Blood and lymphatic system disorders: eosinophilia, hemolytic anemia, thrombocytopenia, neutropenia, porphyria.
Immune system disorders: hypersensitivity reactions, including anaphylaxis, anaphylactoid reactions, anaphylactic shock, anaphylactoid purpura, urticaria, angioedema, exacerbation of systemic lupus erythematosus, serum sickness, dyspnoea, peripheral oedema.
Skin and subcutaneous tissue disorders: skin rashes, including maculopapular and erythematous rashes; erythema multiforme, skin photosensitivity reactions, photoonycholysis, exfoliative dermatitis, Stevens-Johnson syndrome (malignant exudative erythema), Lyell's syndrome (toxic epidermal necrolysis), drug rash with eosinophilia and systemic symptoms (DRESS syndrome).

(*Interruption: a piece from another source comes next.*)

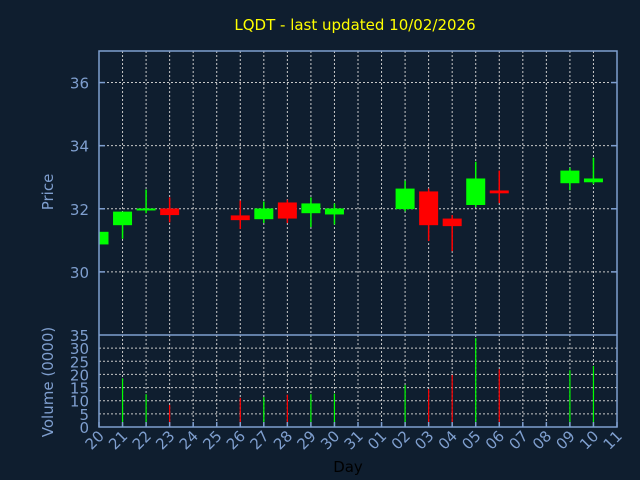  What do you see at coordinates (307, 440) in the screenshot?
I see `x-tick-label: 29` at bounding box center [307, 440].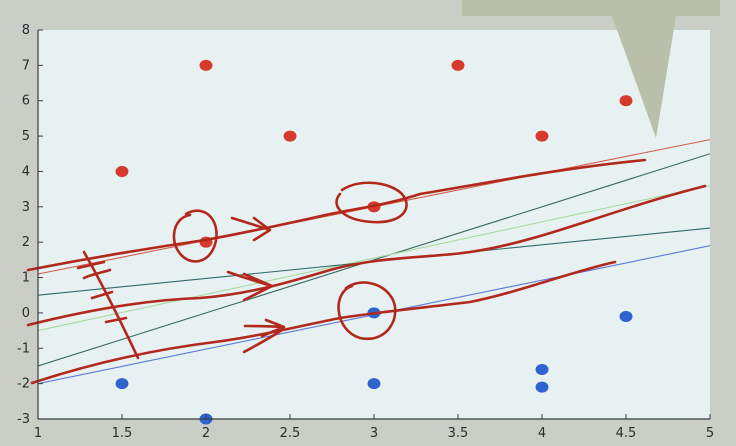  What do you see at coordinates (122, 434) in the screenshot?
I see `x-tick-label: 1.5` at bounding box center [122, 434].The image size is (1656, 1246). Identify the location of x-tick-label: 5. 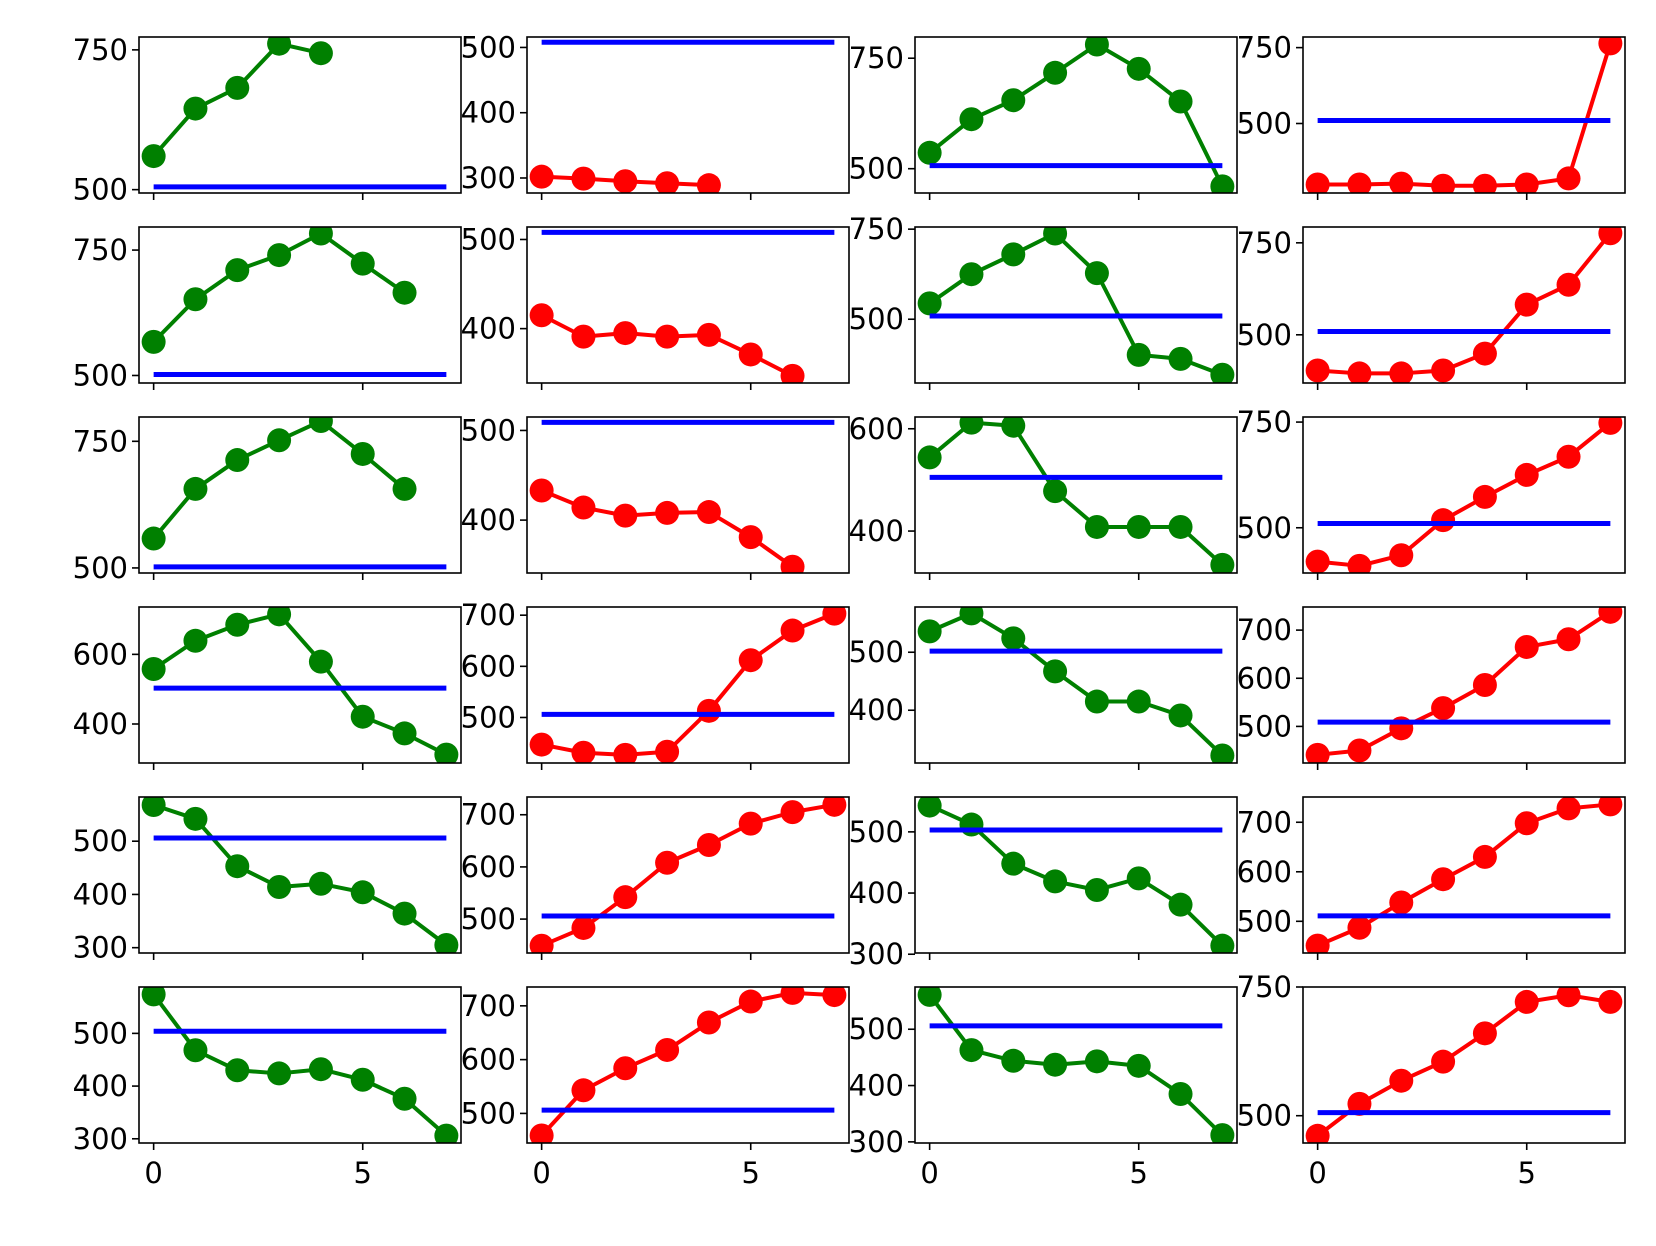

Infections and infestations: treatment with doxycycline may lead to the development of superinfections, such as staphylococcal enterocolitis, pseudomembranous colitis, candidiasis of the skin and mucous membranes with the following manifestations: inflammation of the mucous membrane of the mouth and throat (glossitis, stomatitis), acute inflammation of the external genitalia and vagina in women (vulvovaginitis), inflammation of the anogenital area.
Others: discoloration and hypoplasia of tooth enamel with prolonged use of the drug.
Expiration date
2 years.
Storage conditions
Store out of the reach of children in the original packaging at a temperature not exceeding 25 °C.
Packaging
10 capsules in a contour blister pack; 1 or 2 contour blister packs in a pack; 1000 capsules in plastic containers.
Vacation category
According to the recipe.
Producer
PrJSC "Pharmaceutical Company "Darnitsa".
Address
Ukraine, 02093, Kyiv, Boryspilska St., 13.